Two oils stand out for their high levels of monounsaturated fats: canola oil and olive oil. Other than nonstick cooking spray, these two oils should be in your pantry.

At the end of the day, a good fat is still a fat in terms of calories. Any labels on cooking oil that describe the oil as "light," are referring to the taste or color, not the fat or calorie content. All oils are 100 percent fat and are worth around 120 calories per tablespoon.

The Bad: Saturated Fats

Then there are the so-called bad fats—those apparently "artery-clogging" saturated fats from meat and dairy products. These fats are solid at room temperature. Saturated fats have been shown to directly raise total and LDL (bad) cholesterol levels. Conventional advice has been to avoid them as much as possible. However, a meta-analysis published in the Annals of internal medicine in March 2014 and another in the American Journal of Clinical Nutrition in early 2010 found ​​no link between saturated-fat intake and increased risk of coronary heart disease or cardiovascular disease. Still, the Harvard School of Public Health, in a study published in March 2010, found that replacing saturated fats with an equal amount of polyunsaturated fats did indeed reduce the risk of coronary heart disease by 19 percent.

Perhaps, then, saturated fats may not be so bad after all, and they are certainly an important source of vitamins and minerals. Plus, some argue that coconut oil and palm fruit oil, which are plant-based sources of saturated fats, may actually be beneficial because their particular fatty-acid make-up means they are metabolized differently in the body. Stearic acid, found in animal products and in some foods such as chocolate, gets a pass because much of it is converted by the body into oleic acid, a monounsaturated fat. Thus, saturated fats may be more beneficial, or at least more neutral, than we think. Yet although there are more and more scientific studies suggesting this is the case, there is, paradoxically, no broad consensus on this yet, especially among those designing dietary guidelines.

The advisory committee for the ​2010 Dietary Guidelines for Americans suggests a reduction of saturated-fat intake to no more than seven percent of daily intake, and little recognition that a high intake of carbohydrates, which tend to replace saturated fats in people's diets, are a factor in rising obesity rates and associated health problems.

The Worst: Trans Fats

Finally, there are what are now described as the really bad fats: trans fats, also known as hydrogenated fats. Trans fats are created during a hydrogenation process, where liquid vegetable oils are converted into solid fats. Trans fats are thought to be worse for us than saturated fats because they not only raise total and LDL (bad) cholesterol, they also lower HDL (good) cholesterol.

Trans fats lurk in all kinds of processed foods, from French fries to cookies. Thanks to new food-label laws, which came into effect in January 2006, trans fats—once described as hidden fats—are now listed on all packaged foods. And in the year or two before these label laws came into effect, there was a lot of media attention focused on trans fats, and what food manufacturers were doing to reduce trans fats in their products. But has this increased our awareness of these bad fats made an impact on our eating habits?
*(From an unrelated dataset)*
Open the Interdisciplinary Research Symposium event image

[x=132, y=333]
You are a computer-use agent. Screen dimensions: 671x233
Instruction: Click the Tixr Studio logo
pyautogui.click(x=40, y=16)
A survey by the NPD Group, a market research firm, found that 94 percent of us are aware of trans fats, and 73 percent of us are concerned about them. But although most consumers were aware that french fries and other fried foods contained trans fats, they were less aware of the trans-fat content in other processed goods such as cakes, doughnuts, and snack foods.

Indeed, 65 percent of consumers believed restaurant food was more likely to contain trans fats than food eaten at home. And despite consumers expressing a desire to avoid trans fats while eating out, sales of foods containing trans fats, such as fried chicken, are still increasing.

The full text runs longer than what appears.